With pictures omitted, the line containing "Click the New Chrome available button" and all later lines of the records below are to be restated word for word.
━━━ INFORMATION
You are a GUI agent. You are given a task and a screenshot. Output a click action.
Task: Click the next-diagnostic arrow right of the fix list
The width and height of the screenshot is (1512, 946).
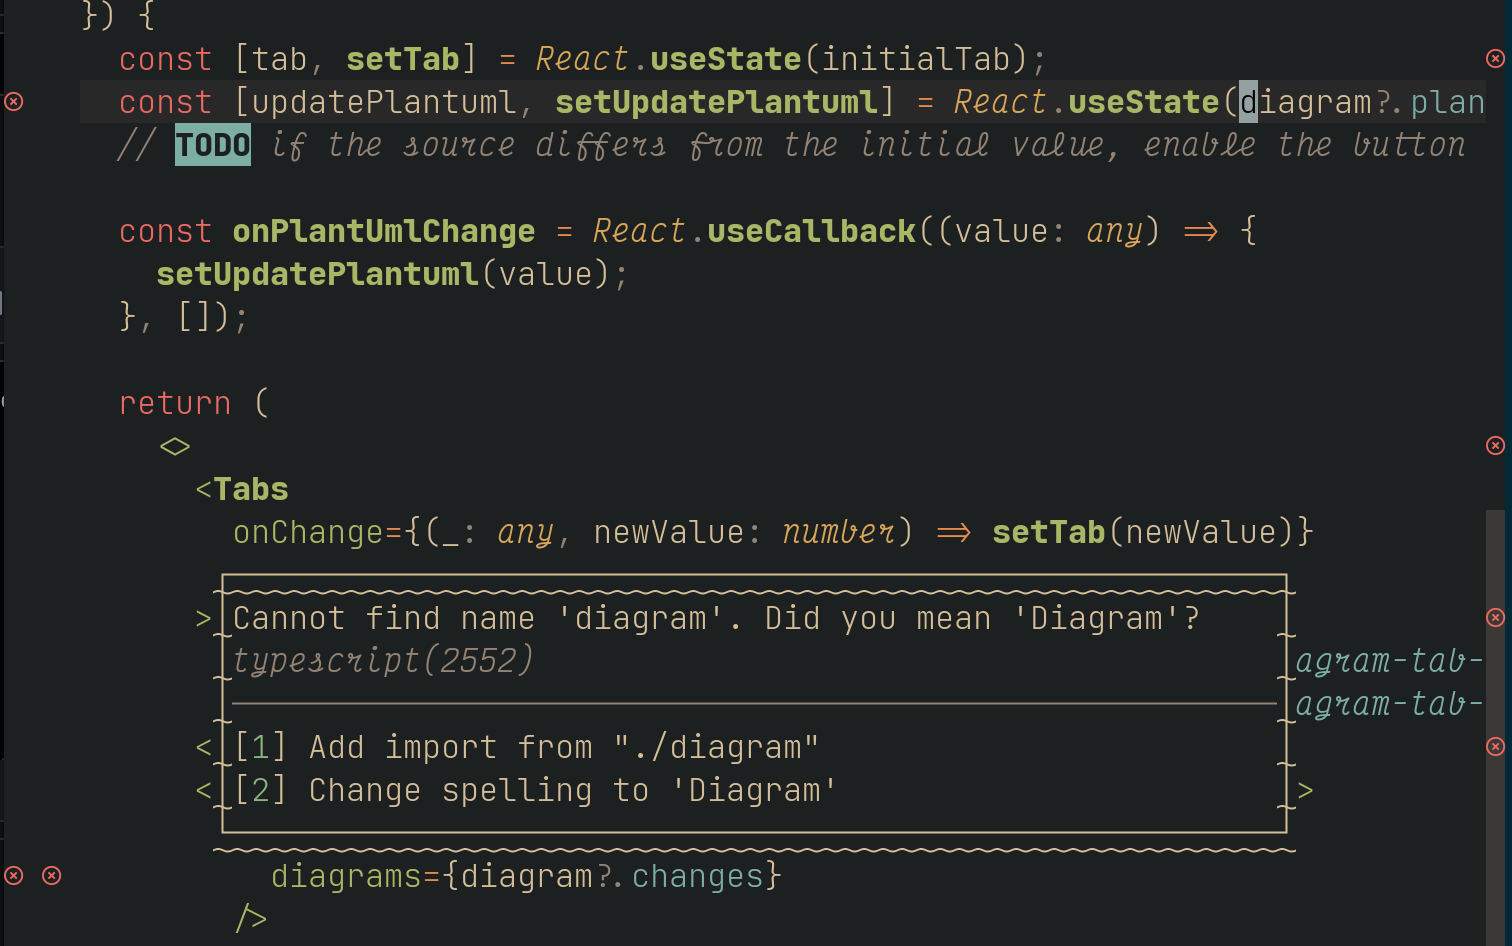(1307, 789)
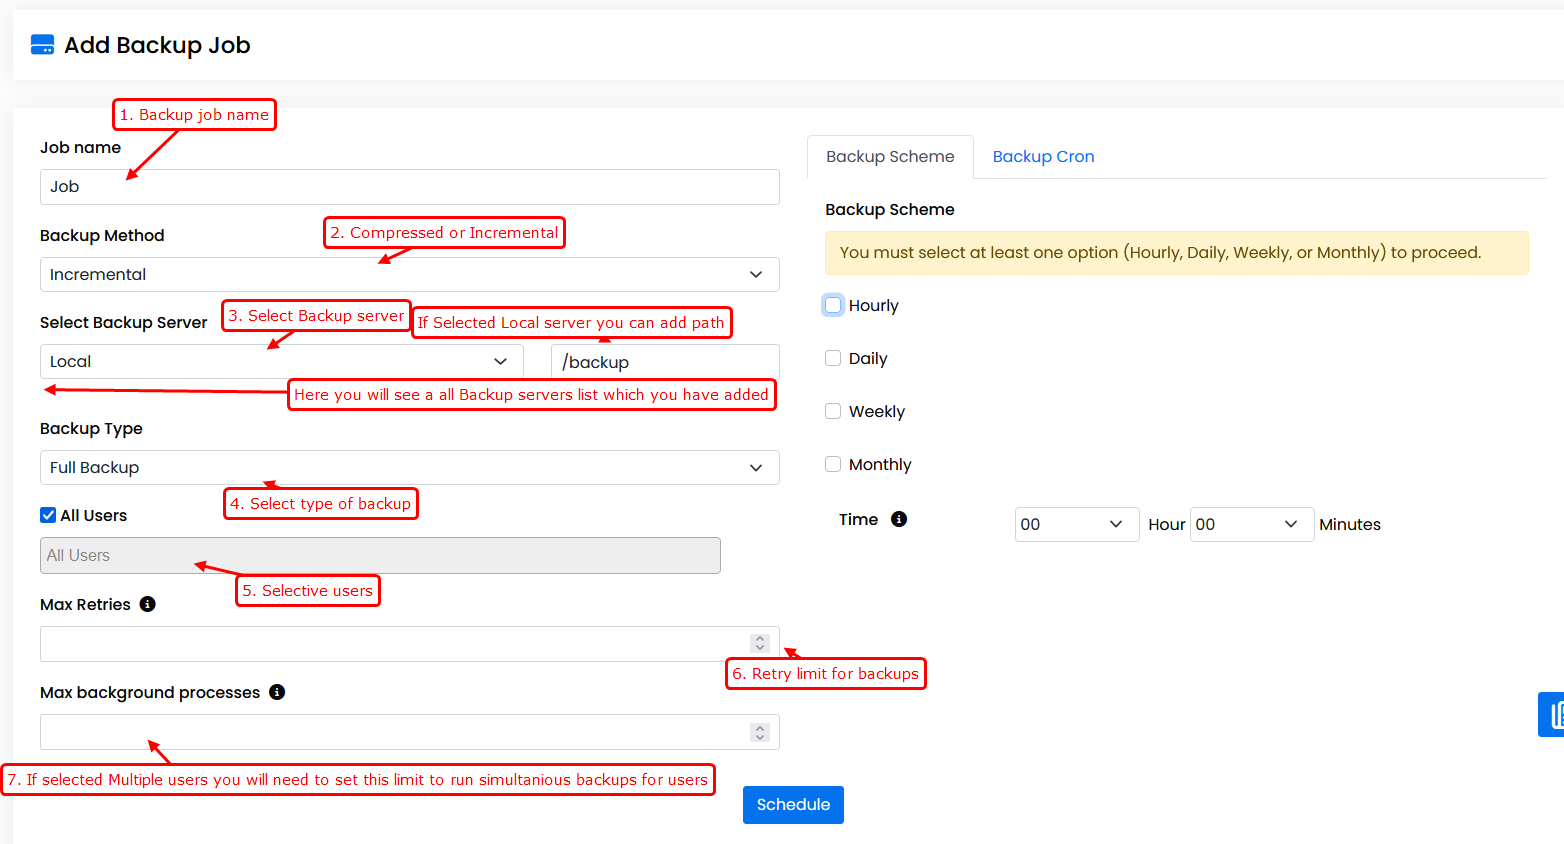Viewport: 1564px width, 844px height.
Task: Open the Hour time dropdown
Action: (1076, 524)
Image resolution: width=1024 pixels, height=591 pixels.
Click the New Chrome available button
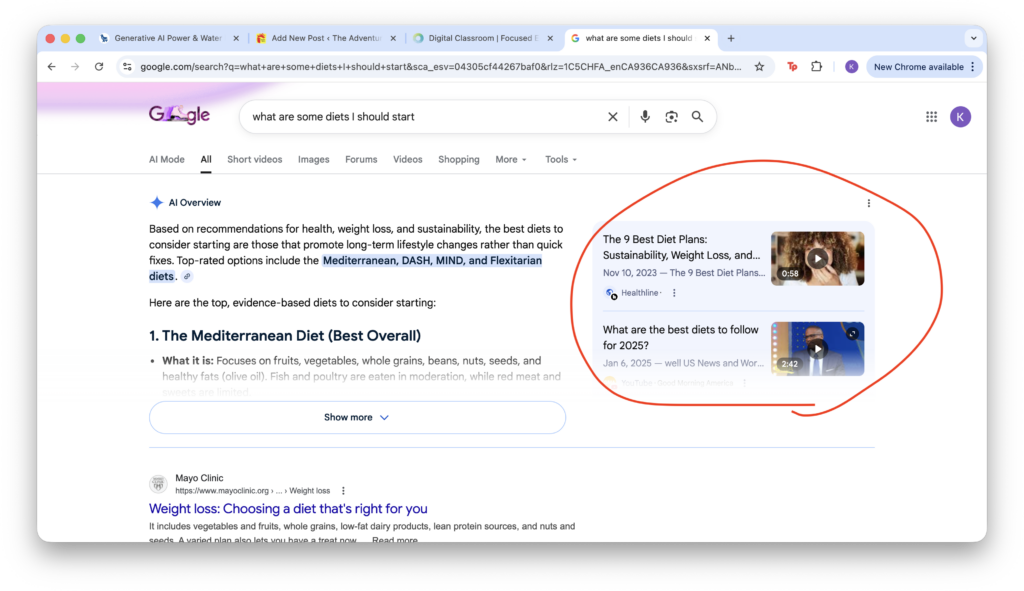(923, 67)
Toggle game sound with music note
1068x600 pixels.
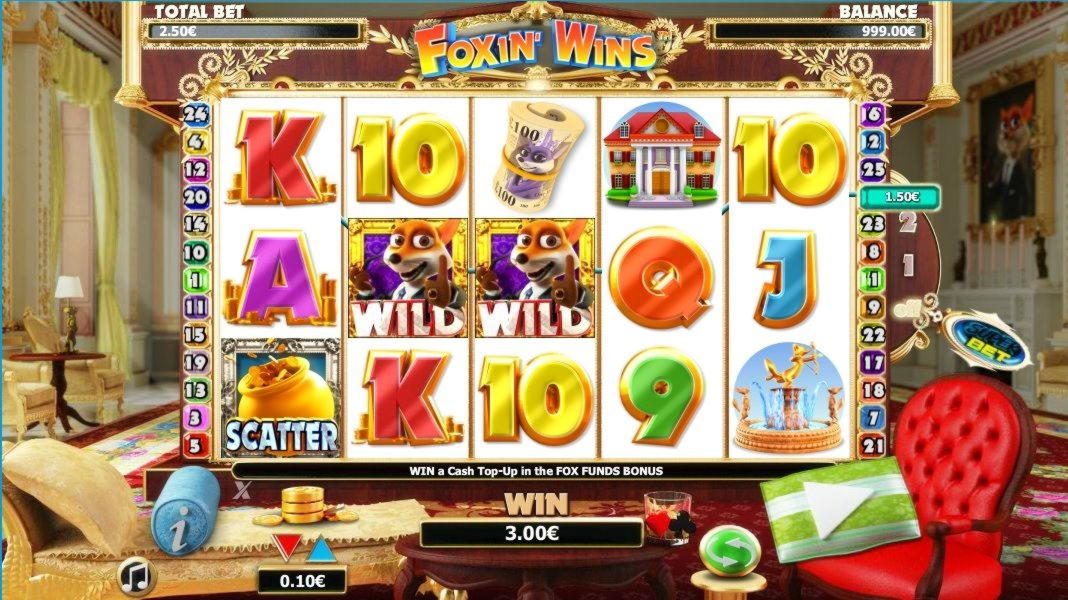[x=138, y=576]
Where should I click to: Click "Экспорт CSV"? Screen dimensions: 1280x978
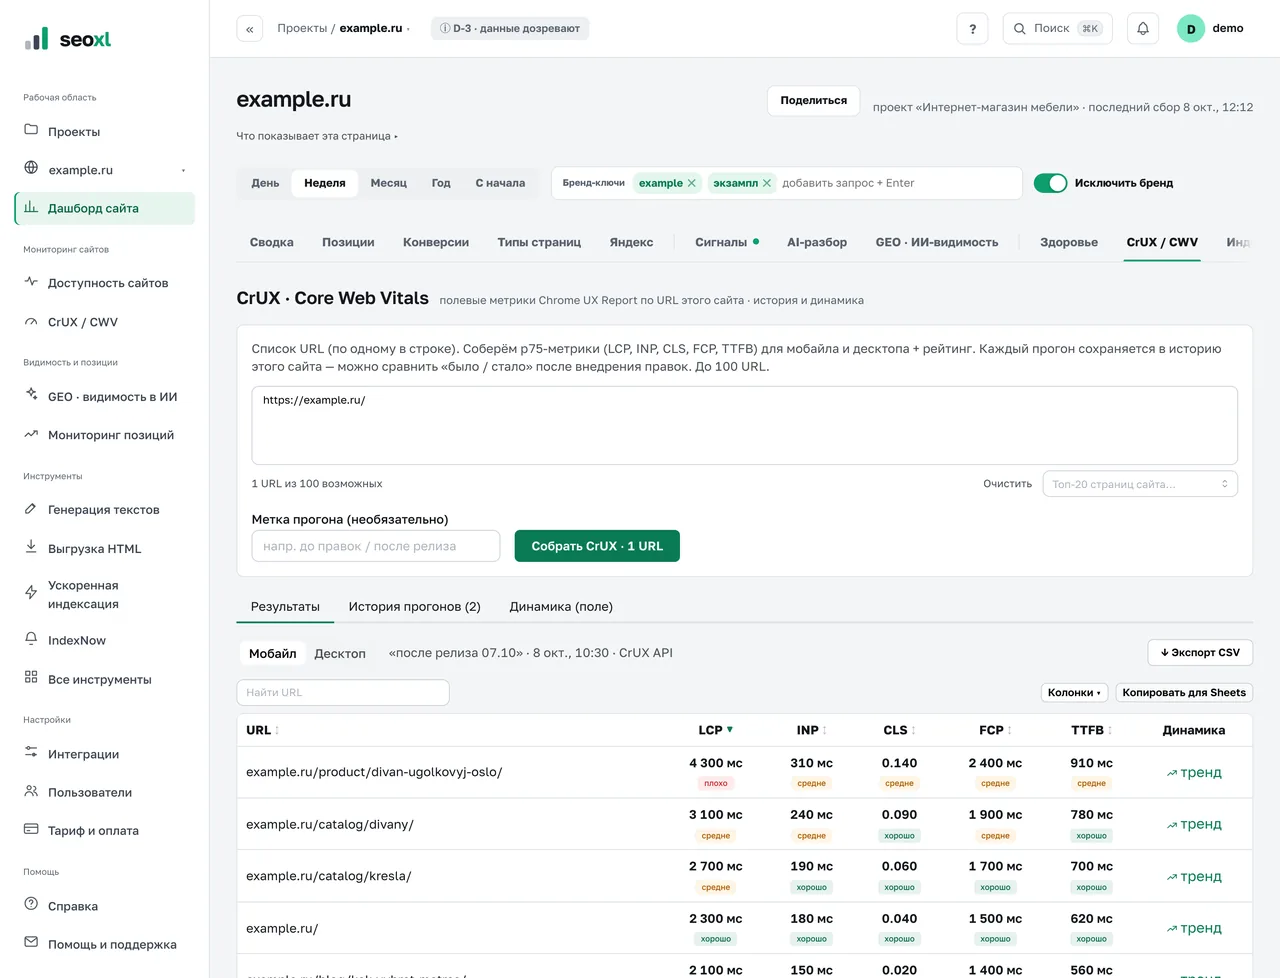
━━━━━━
• ANSWER SECTION:
Click the New Chrome available button
(923, 67)
Toggle game sound with music note
1068x600 pixels.
[x=138, y=576]
Where should I click to: Click "Экспорт CSV"? Screen dimensions: 1280x978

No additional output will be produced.